At UHN, the group was welcomed by Shiran Isaackzs, Vice President – Altum Health & Connected Care, Shiran, who has also served as president of the Digital Health Canada Board of Directors, gave the guests an overview of UHN Connected Care and the AI Hub and introduced Bo Wang, Canada’s first hospital Chief Artificial Intelligence (AI) Scientist. Bo and his team gave a demo of Clinical Camel, an open-source AI scribe that automates clinical note generation from patient-doctor conversations.
“We’re sharing Clinical Camel-70B to promote transparency and collaborative research, paving the way for safe LLM [Large Language Model] integration in healthcare. We’re democratizing AI in healthcare. Challenges remain, including safety, outdated knowledge, and biases. But Clinical Camel bridges the gap between proprietary and open medical LLMs. Download Clinical Camel at: https://huggingface.co/wanglab/ClinicalCamel-70B – Source: @BoWang87, X (Twitter)
After the Clinical Camel demonstration, the visitors separated into two groups to see AI demos in use in other parts of the UHN campus, including a demonstration of AI used to indicate “no-go” areas in gallbladder surgery and an AI ex vivo lung perfusion.

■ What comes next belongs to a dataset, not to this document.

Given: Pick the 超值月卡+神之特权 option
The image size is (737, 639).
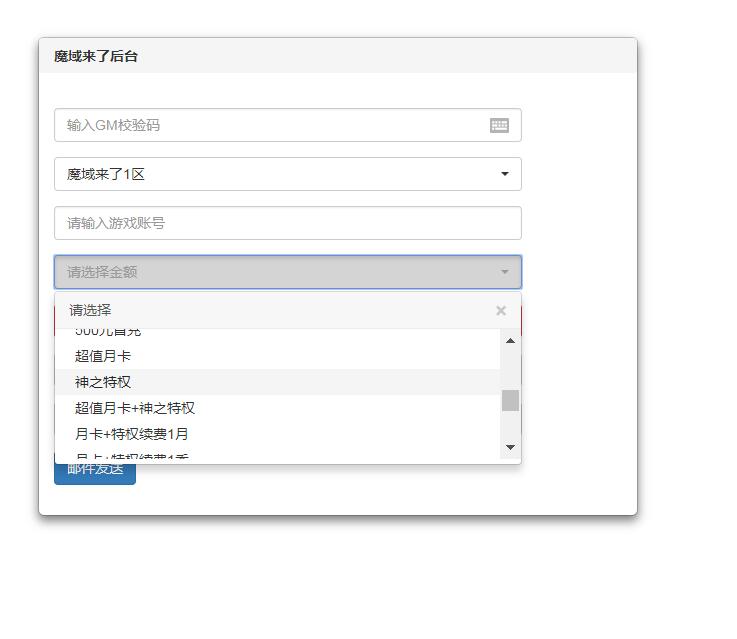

Using AI to guide surgeons during gallbladder surgery is the brainchild of Dr. Admin Madani, a general surgeon with the UHN Sprott Department of Surgery, Dr. Madani was researching surgical techniques when data scientists suggested he could use AI to mimic the decision-making of leading surgeons. The resulting collaboration produced a prototype that uses computer vision—a field of AI that trains computers to interpret and understand images—to identify in real time areas of an organ that are safe to dissect, and those where it is dangerous to do so (source: cbc.ca).
The ex-vivo lung perfusion (EVLP) medical technique, invented at UHN, enables a donated lung to be preserved outside of the body so that it can be assessed and treated prior to transplant. This process helps to ensure that the lung is healthy and functioning properly before being transplanted into a patient.
The Ex Vivo System’s dome is connected to a circuit, which consists of tubes, a pump, a ventilator and a filter, through which the liquids, oxygen and nutrients flow. The lungs are then warmed over about 30 minutes, at which point ventilation starts, causing the organ to breathe in and out, like it would inside a body, right there in the Ex Vivo System dome.
Over the next several hours, doctors essentially operate on the donor organ to try to make it healthy again. They might remove water from the lungs, treat them with high doses of antibiotics, take out blood clots and more. Every hour, the surgeon gets updated on how the lungs are doing, and usually about three hours into this process, they will know whether the lungs are usable.
While lungs can now live on the Ex Vivo System for up to 24 hours, they are usually kept it in there for about five. Once the process is over, surgeons transplant the donor lungs into the patient, who would have already been waiting in the hospital – Source: UHN Foundation Stories
At Toronto General, surgeons currently perform double the number of lung transplants they used to, as so many organs that would have been previously deemed unsuitable can now be used. Thousands more people are living healthy and productive lives because of this device.